Simply put, dogs are brainier than cats. At least, that's how researcher Suzana Herculano-Houzel sees it.
Herculano-Houzel and other researchers with Vanderbilt University found that the number of cortical neurons – small grey cells associated with intelligence – are far greater in the brains of dogs than those of cats. Dogs have about 530 million cortical neurons while cats have about 250 million, they said, noting that the human brain has some 16 billion.
"I believe the absolute number of neurons an animal has, especially in the cerebral cortex, determines the richness of their internal mental state and their ability to predict what is about to happen in their environment based on past experience,” Herculano-Houzel said in a statement.
The associate professor of psychology and biological sciences did make a notable confession in her statement.
“I’m 100 percent a dog person,” she said in a Vanderbilt press release, which included a picture of Herculano-Houzel with her dog Mielina for good measure.
But all loyalties aside, she said, the findings show that dogs have the biological capability of carrying out more complex thoughts and actions than cats.
"At the least, we now have some biology that people can factor into their discussions about who’s smarter, cats or dogs," she stated.
In a video posted to Vanderbilt's YouTube account, Herculano-Houzel said dogs can do far more complex things with their lives than cats can.
"I would bet money on a large dog over a cat any time," she said. "How many neurons you have in your cerebral cortex, I believe, is a major determinant of your biological capabilities."
But there is a catch that some of us humans can certainly relate to.
"What you even do with what you have, that depends on how hard you even try," she said.
As it so often does, research has given us some contradicting conclusions on the topic.
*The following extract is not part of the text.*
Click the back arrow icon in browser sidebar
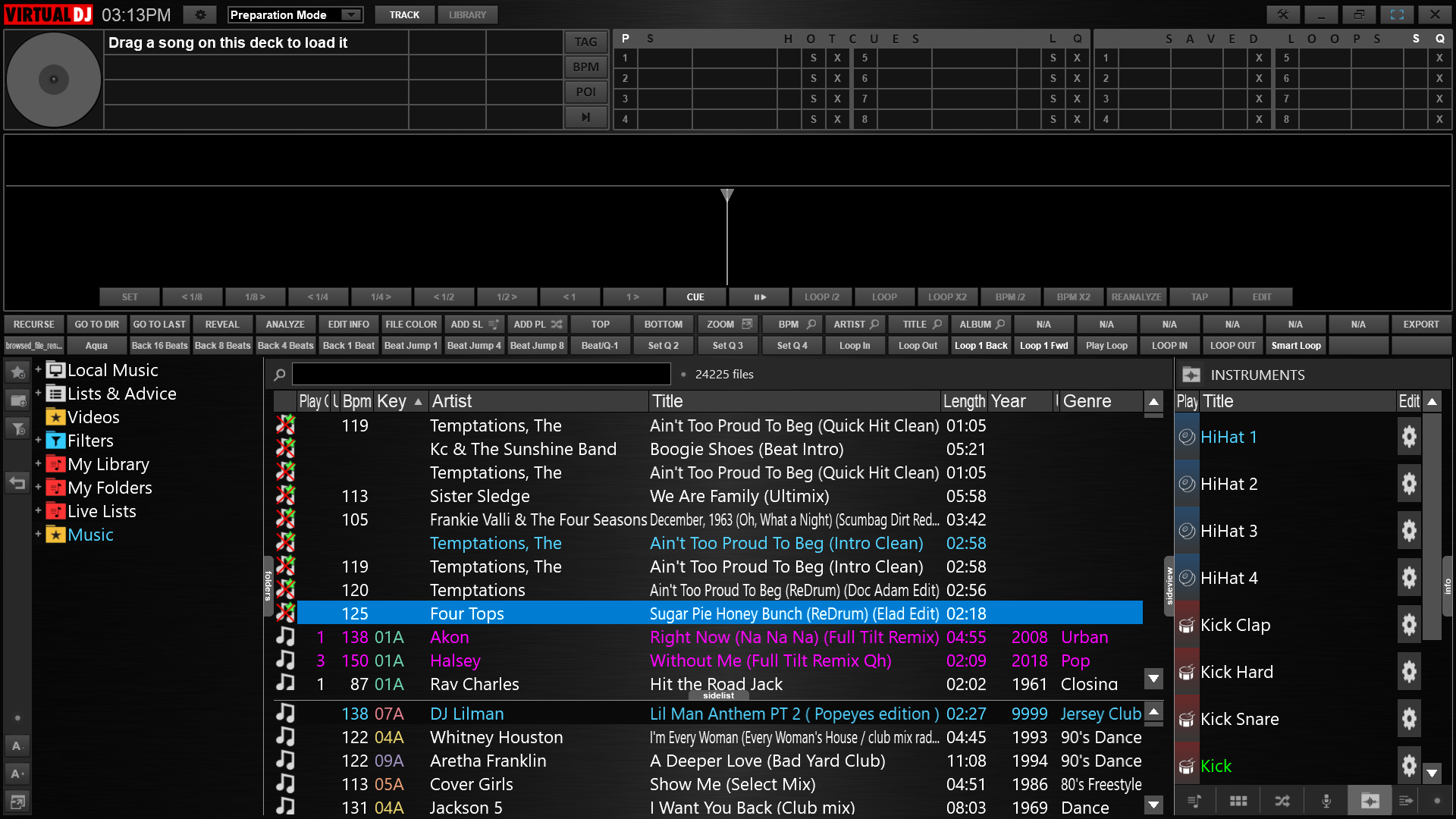click(x=17, y=482)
Earlier this year, for example, scientists in Japan found cats to be just as capable as dogs at various memory tests, suggesting that dogs and cats were about equally clever. In terms of memory, research has also suggested that cats remember things in the short term for far longer than dogs do.
This latest take on the debate was part of a broader comparison of brain sizes and brain power in eight species of carnivores, including dogs and cats. The study was published in the open access journal Frontiers in Neuroanatomy.